Corresponding author: Christopher G Stallwood, MA, MD, Assistant Professor, Department of Gastroenterology, St. Elizabeth Medical Center, 736 Cambridge St, Brighton, MA 02135, United States. christopher.stallwood@steward.org

Received: October 7, 2020
Peer-review started: October 7, 2020
First decision: November 8, 2020
Revised: November 23, 2020
Accepted: January 22, 2021
Article in press: January 22, 2021
Published online: March 6, 2021
Processing time: 144 Days and 12.7 Hours

Abstract

BACKGROUND

Solid pseudopapillary neoplasm (SPN) is a rare tumor that was first described by Frantz in 1959. Although this tumor is benign, some may have malignant potential that can be predicted based on demographics, imaging characteristics, and pathologic evaluation. This case series presents 3 SPN cases with discussion on gender differences, preoperative predictors of malignancy, and a suggested algorithm for diagnostic approach as well as post-surgical follow up.

CASE SUMMARY

Three adult patients in a tertiary hospital found to have SPN, one elderly male and two young females. Each of the cases presented with abdominal pain and were discovered incidentally. Two cases underwent endoscopic ultrasound with fine needle aspiration and biopsy to assess tumor markers and immuno-histochemical staining (which were consistent with SPN before undergoing surgery), and one case underwent surgery directly after imaging. The average tumor size was 5 cm. Diagnosis was confirmed by histology. Two patients had post-surgical complications requiring intervention.

CONCLUSION

Demographic and imaging characteristics can be sufficient to establish diagnosis for SPN, while malignant cases require pre-operative evaluation with endoscopic ultrasound fine needle aspiration/fine needle biopsy.

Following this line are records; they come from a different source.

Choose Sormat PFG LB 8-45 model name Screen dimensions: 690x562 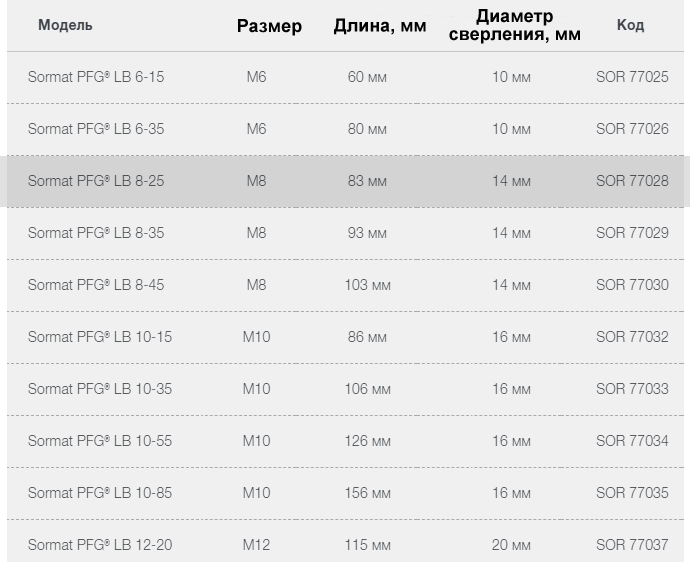coord(96,285)
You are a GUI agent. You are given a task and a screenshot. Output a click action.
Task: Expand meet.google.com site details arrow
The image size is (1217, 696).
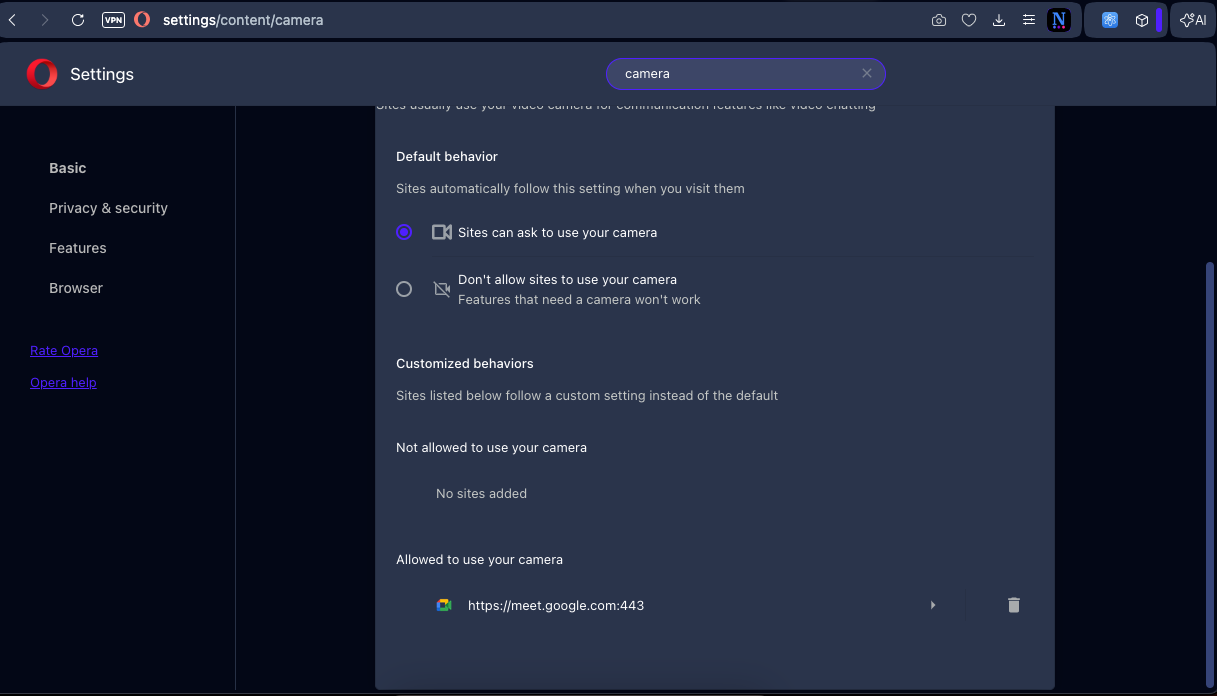(933, 605)
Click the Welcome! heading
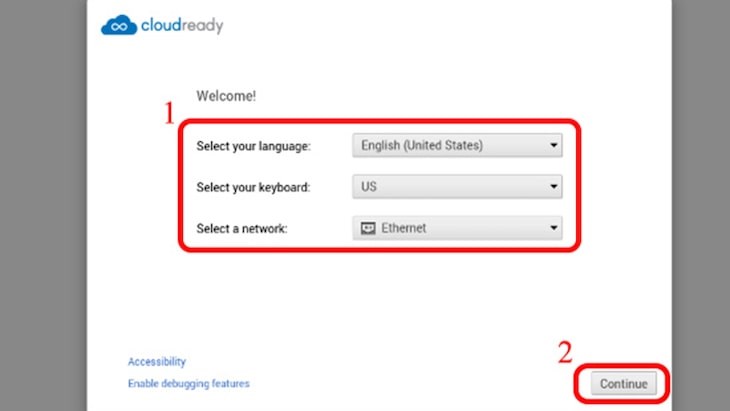 [x=226, y=97]
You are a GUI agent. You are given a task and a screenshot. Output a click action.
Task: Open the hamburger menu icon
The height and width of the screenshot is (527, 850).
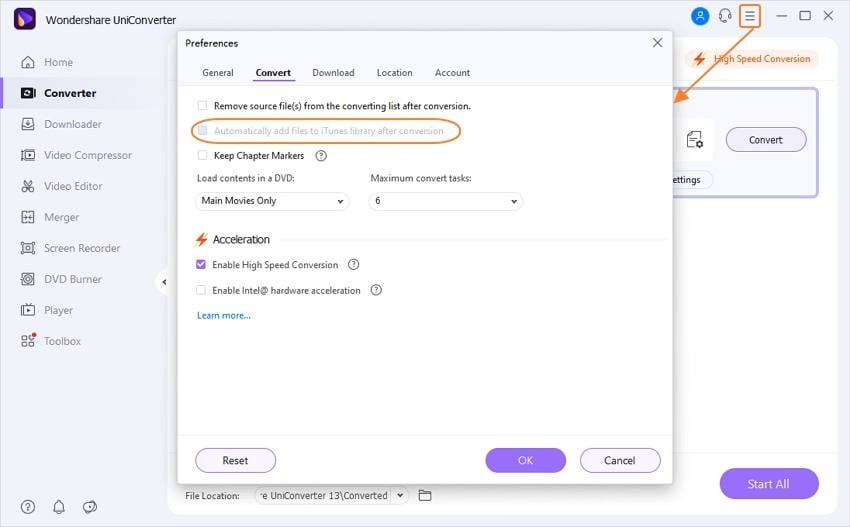750,16
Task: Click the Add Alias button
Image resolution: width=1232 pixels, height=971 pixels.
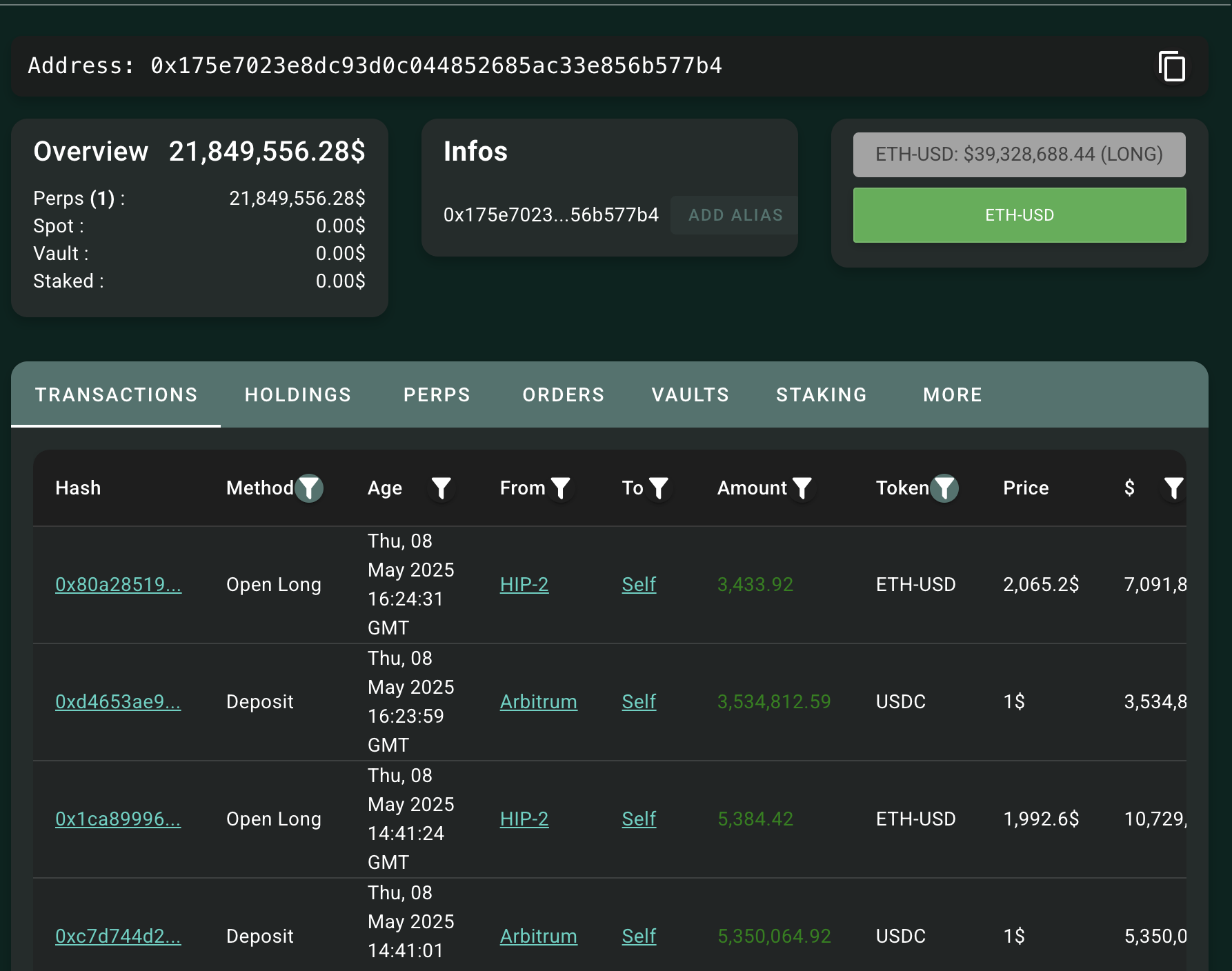Action: 735,215
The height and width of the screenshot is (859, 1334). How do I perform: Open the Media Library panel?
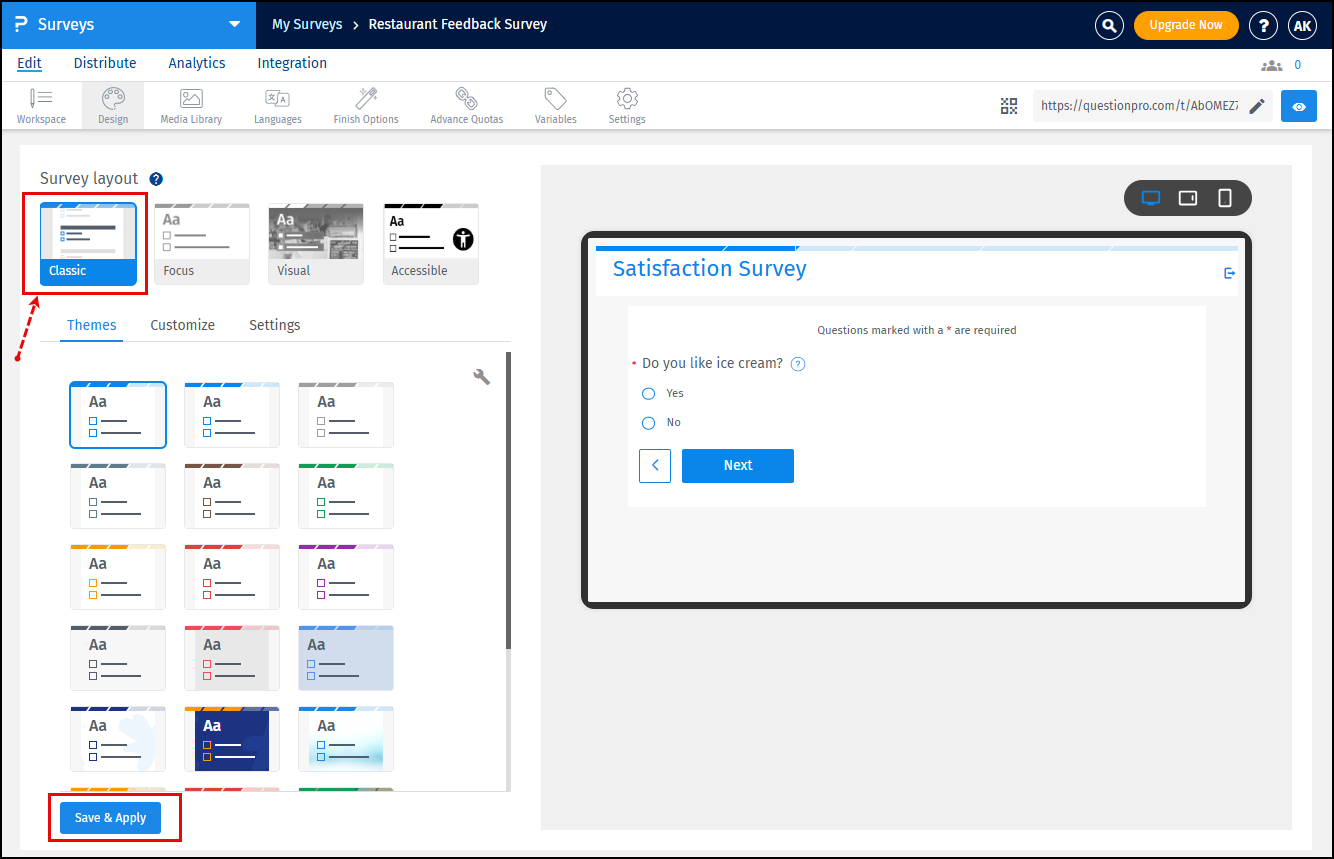190,105
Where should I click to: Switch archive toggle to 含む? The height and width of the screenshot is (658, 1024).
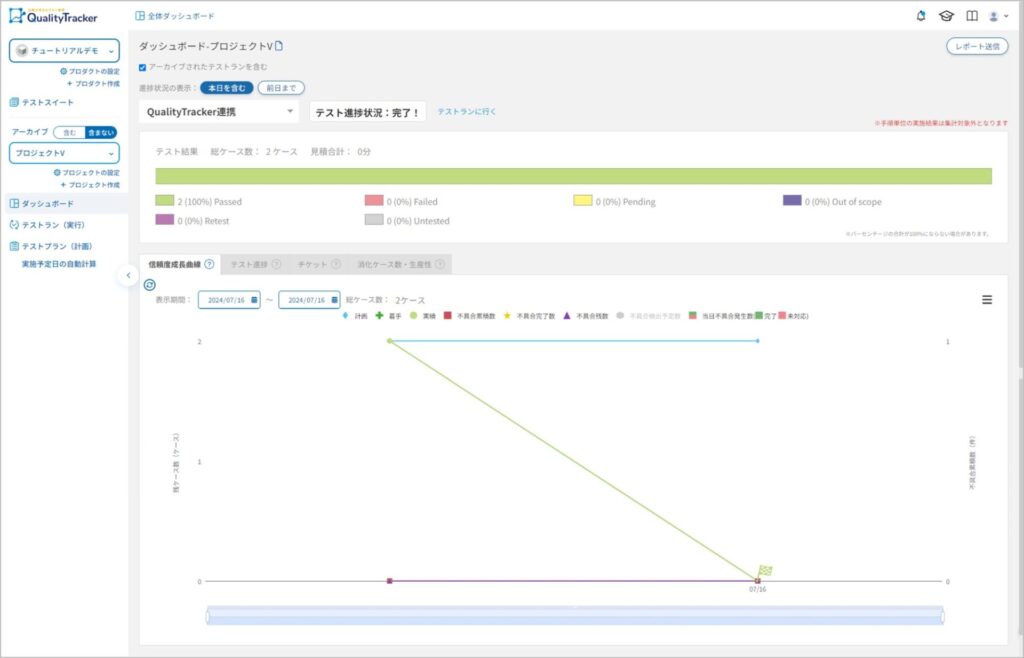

Keywords: Pancreas; Pancreatic cyst; Pancreatic neoplasms; Solid pseudopapillary neoplasm; Pancreatectomy; Case report

Core Tip: Solid pseudopapillary neoplasm accounts for approximately 0.7% of pancreatic cystic tumors. It is benign in 85% of the cases, while 15% can have malignant behavior. The advancement of cross sectional imaging has led to increased detection. Demographic and characteristic imaging findings might be sufficient to make a diagnosis and predict malignant behavior, which can direct the need towards further testing or to proceed directly with surgery. Definitive treatment is surgical resection and the type of surgery depends on location and presence of peripancreatic invasion.